◆ **Work instructions**
Starting at the line where "Instruction: Click the" occurs, reproduce each line through the end of the entries below exactly. Omit every picture.

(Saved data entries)
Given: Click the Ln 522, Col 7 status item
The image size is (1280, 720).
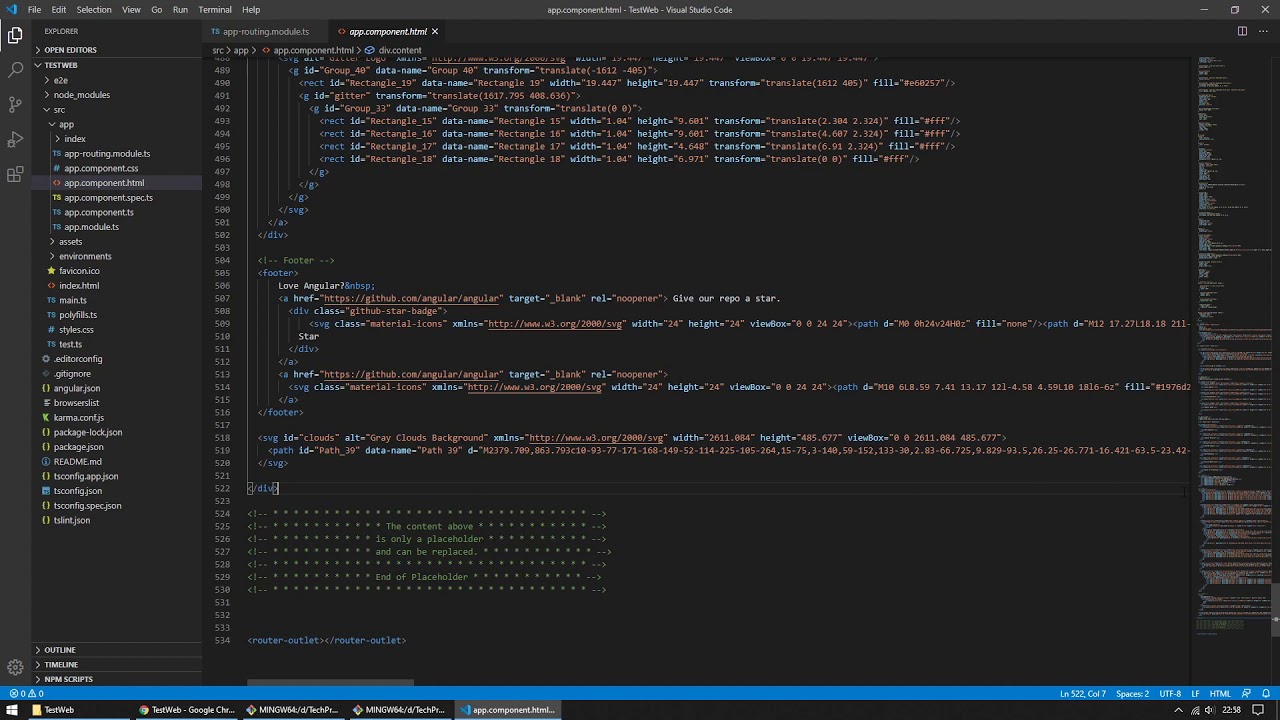Looking at the screenshot, I should coord(1083,694).
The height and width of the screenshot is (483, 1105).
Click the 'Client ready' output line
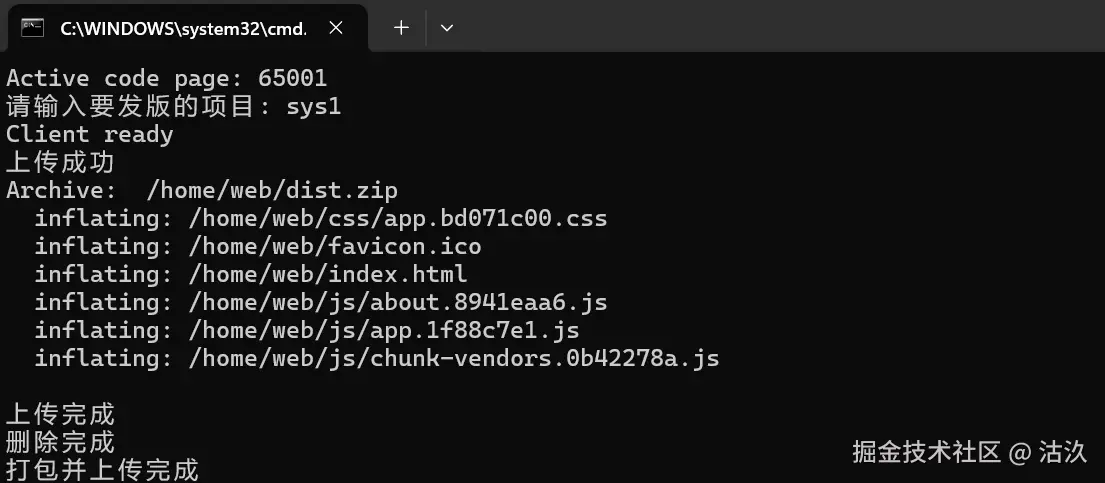coord(89,135)
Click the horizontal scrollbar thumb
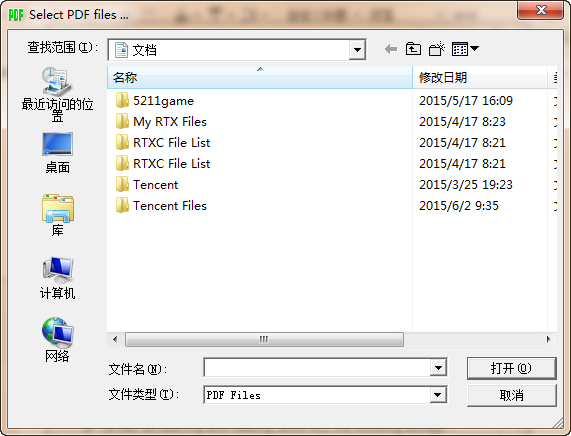The image size is (571, 436). point(264,339)
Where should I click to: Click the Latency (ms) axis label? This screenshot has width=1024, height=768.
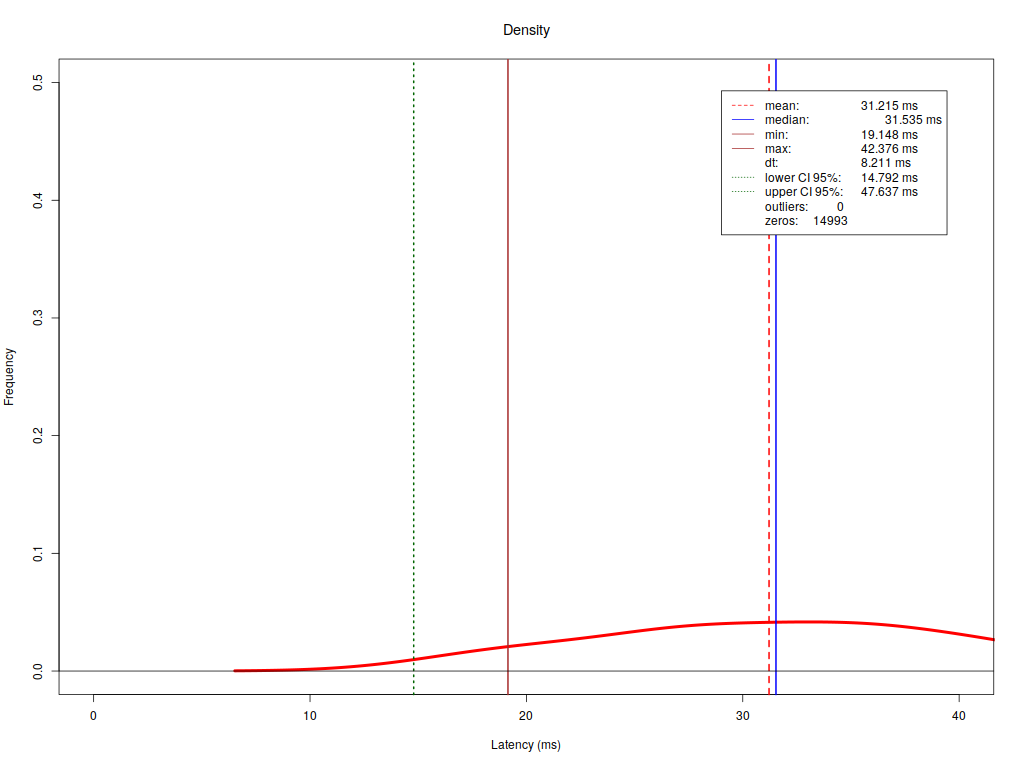[526, 744]
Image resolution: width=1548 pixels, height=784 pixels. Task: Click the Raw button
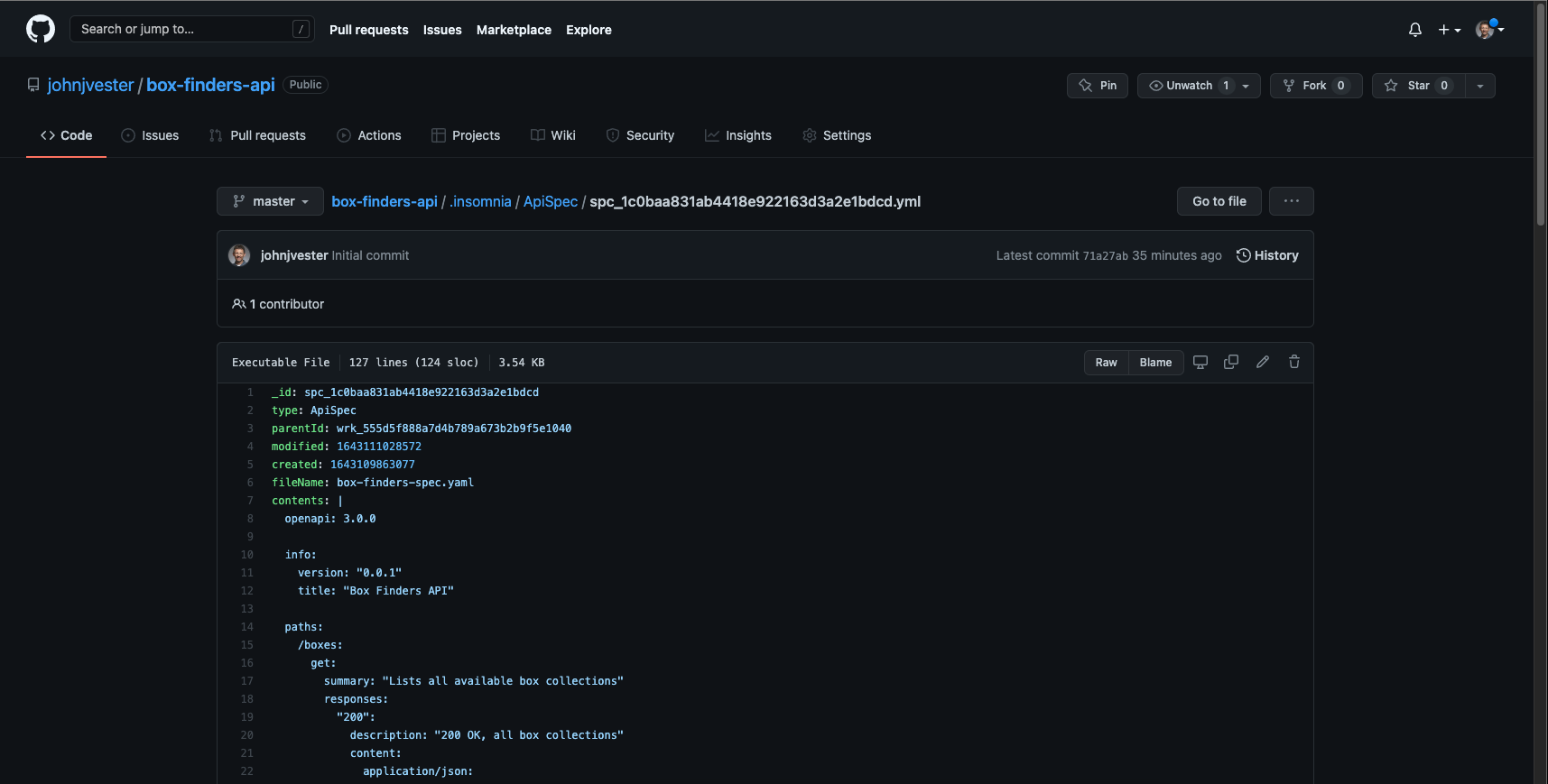[x=1106, y=363]
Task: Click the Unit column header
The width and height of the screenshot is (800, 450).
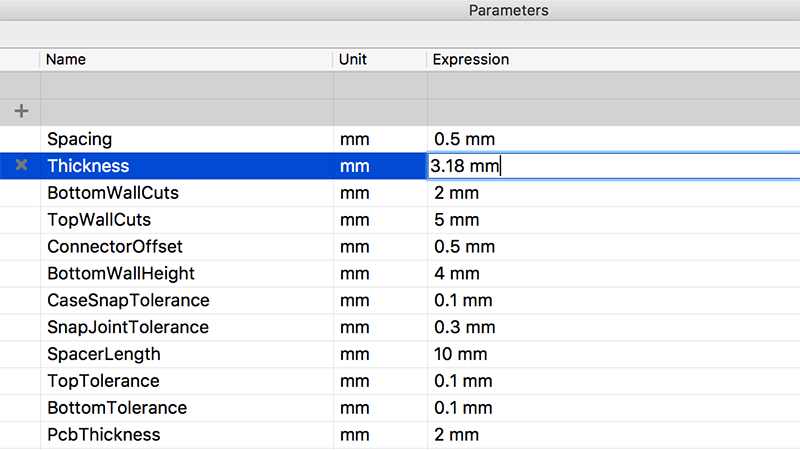Action: coord(353,59)
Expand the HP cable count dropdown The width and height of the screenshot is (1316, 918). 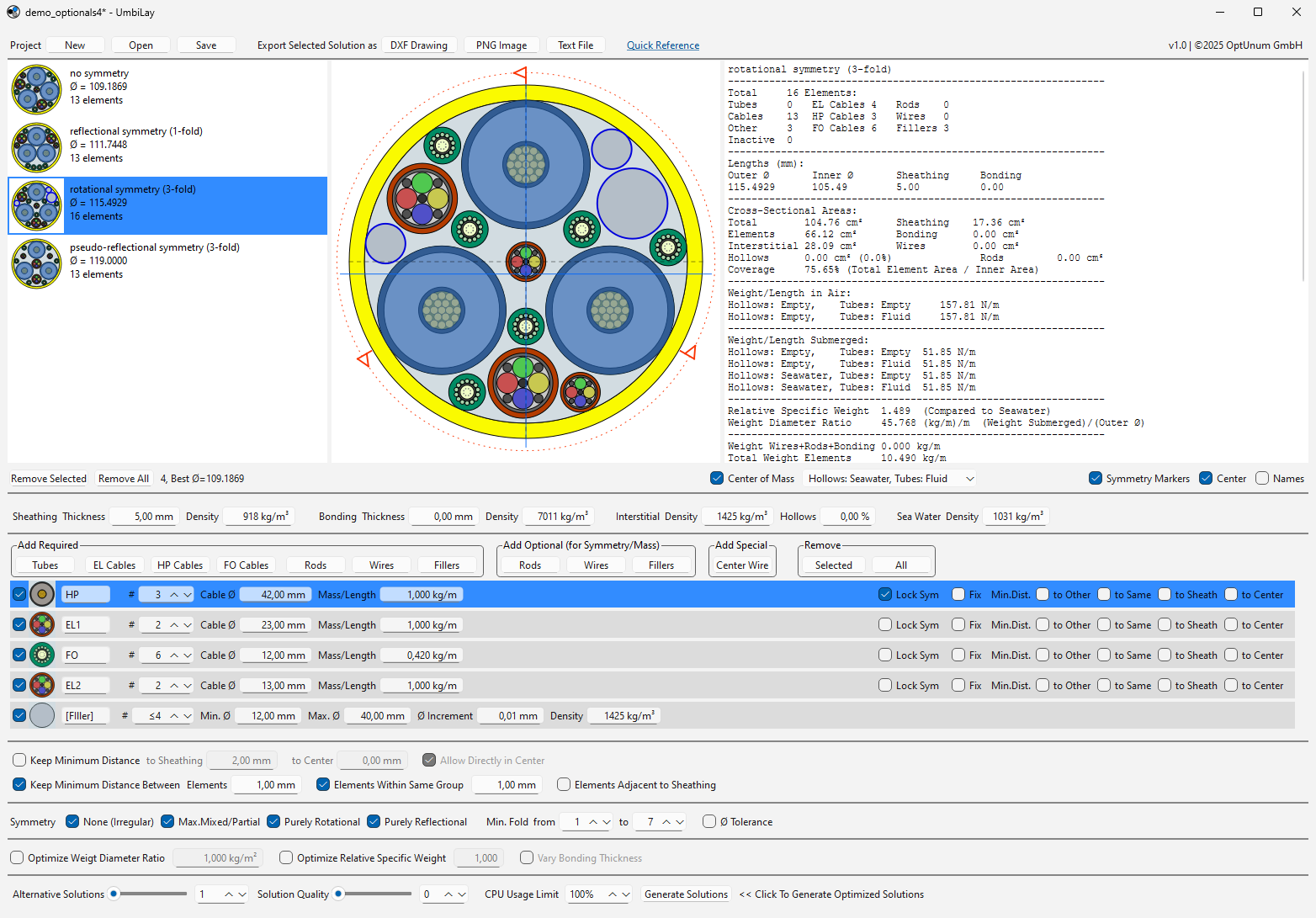pos(188,595)
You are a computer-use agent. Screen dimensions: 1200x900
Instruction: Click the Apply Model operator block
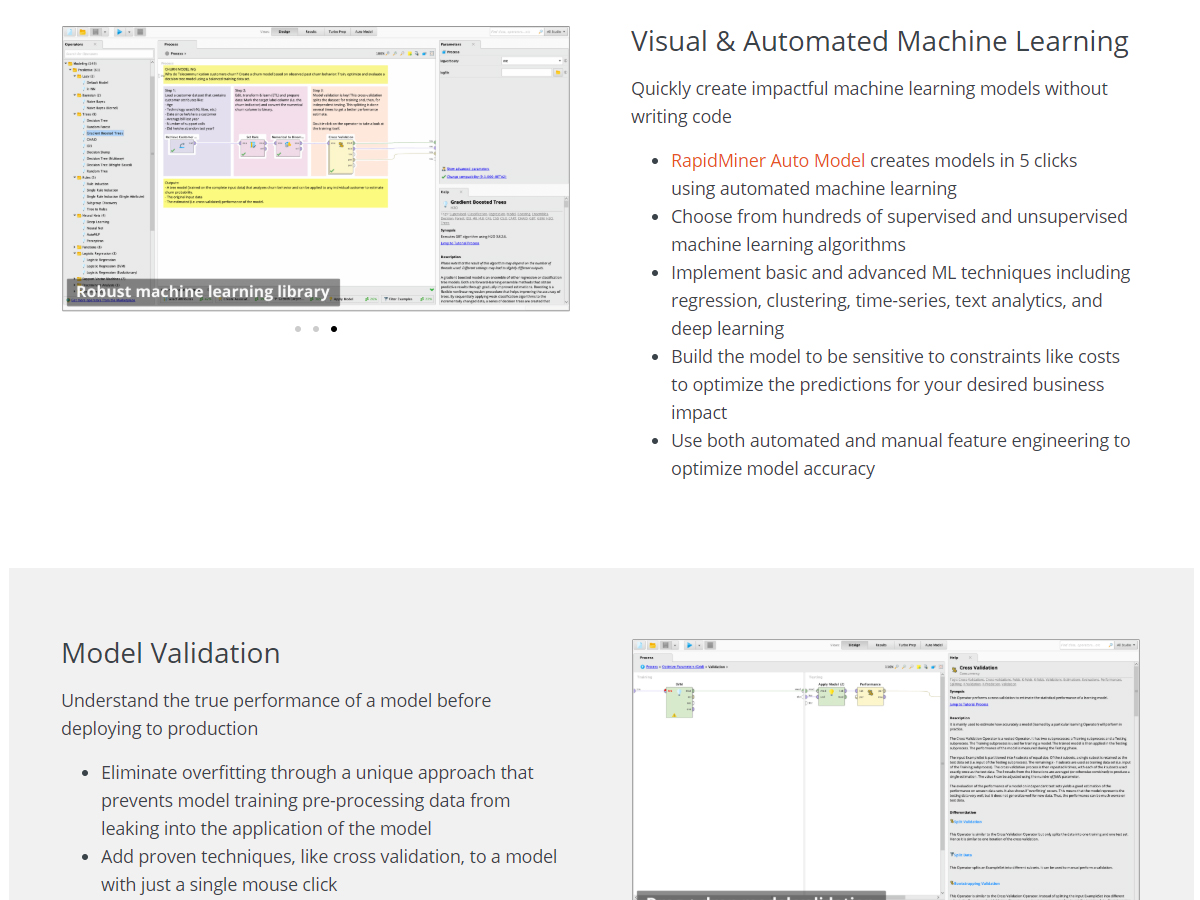(831, 694)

◆ **Response area**
Instruction: Click the Apply Model operator block
(831, 694)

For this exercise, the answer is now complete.